Well, one can hope. I’m not trying to be overly modest, here — I can see the impact of some of my contributions to the discussion of nuclear weapons in the world, sometimes in minor-yet-amusing ways. As a really silly example, I cannot confirm that the nuclear-effect visuals seen on the monitors of A House of Dynamite are based on the Outrider Nuclear Bomb Blast site that I helped work on (and is a “skin” of NUKEMAP), but I think it’s pretty likely that they are. There are many other things of this nature where I see something that is based on something I made, or hear some idea that is basically my own, and think, ah, that’s nice. A small contribution to the discourse.
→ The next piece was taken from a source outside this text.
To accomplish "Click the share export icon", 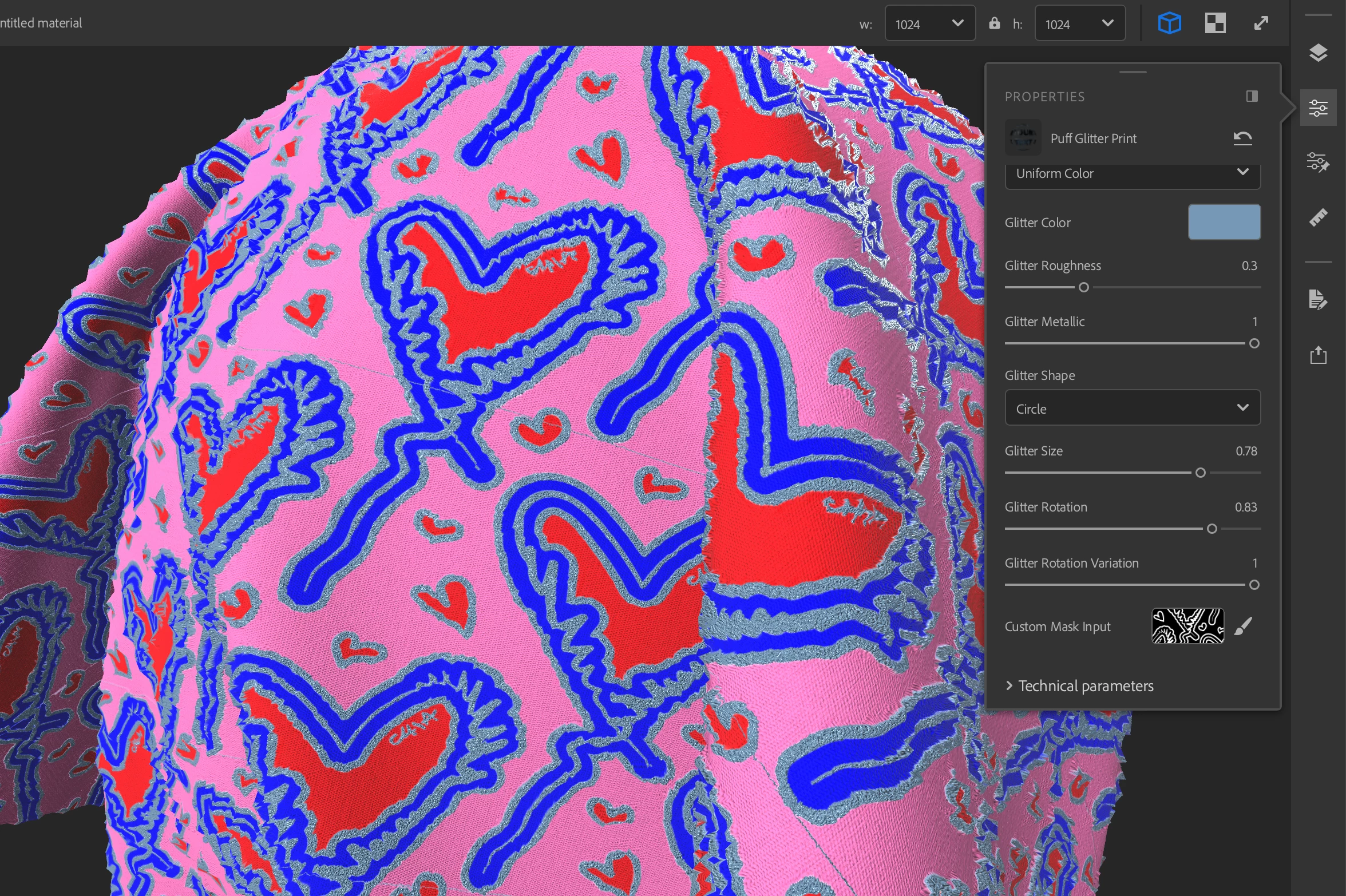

I have a rather more developed “theory of change” that I use for guiding my public-facing work, that perhaps I will write up on here at some later time, which is based in both my experiences of making things “for the world” as well as my reading of the role of “culture” as a historian. It’s still relatively modest, in the sense that it is hard, I think, to successfully and deliberately make an “impact” on how people think about things, much less how politicians do things. For everything one can point to where “an impact was made,” there are undoubtedly even more things that had no impact, or had very indirect or delayed impacts.
Relatedly, in case you missed it, this week on Doomsday Machines I ended up writing about a film that I stumbled across while looking for something else: The Beast from 20,000 Fathoms (1953), which was explicitly part of the inspiration for the 1954 Japanese film Gojira/Godzilla (with the other part being the Castle Bravo accident and memories of the atomic and fire bombings from World War II).
It is not a great film, by any measure. But I didn’t hate watching it, even though I thought the pacing was quite bad. What it really did for me, ultimately, is serve as an interesting foil for a rewatch of Godzilla. So while this is a post about The Beast from 20,000 Fathoms, it is ultimately a post about what makes Godzilla interesting, which is fully on display when comparing it to this far inferior source material. The one place that I thought The Beast from 20,000 Fathoms did well was in the monster’s special effects, which generally (but not always) look better than the monster in Godzilla, who looks far too much like a man in a rubber suit for me to ever suspend disbelief. It is interesting to wonder what Godzilla would have looked like in 1954 if they had gone with stop motion instead… maybe better? Maybe worse?
The people who created The Beast from 20,000 Fathoms did not really, I suspect, intend to have any big impact on how people thought about nuclear weapons at all. They are really quite ancillary to the plot, ultimately. But they were just enough that they nudged the people who ultimately made Godzilla to think along those lines, and to bring the Japanese nuclear experience to bear on the giant-monster question. And that perhaps did have a cultural impact that resonated, to some degree.